┌─ Material for this exercise
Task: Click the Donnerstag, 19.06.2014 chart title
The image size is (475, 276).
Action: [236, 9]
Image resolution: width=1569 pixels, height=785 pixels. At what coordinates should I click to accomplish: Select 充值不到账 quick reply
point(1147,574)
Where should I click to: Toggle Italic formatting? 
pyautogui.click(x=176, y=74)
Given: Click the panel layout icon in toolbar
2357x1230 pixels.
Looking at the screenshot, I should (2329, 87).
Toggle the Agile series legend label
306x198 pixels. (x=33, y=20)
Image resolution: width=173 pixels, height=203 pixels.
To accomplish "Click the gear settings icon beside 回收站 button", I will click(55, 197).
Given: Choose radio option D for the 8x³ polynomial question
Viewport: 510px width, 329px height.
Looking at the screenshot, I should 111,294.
└─
All the lines that hold the word "Given" must appear in the answer, copied from the records.

Given: Click the panel layout icon in toolbar
Given: Choose radio option D for the 8x³ polynomial question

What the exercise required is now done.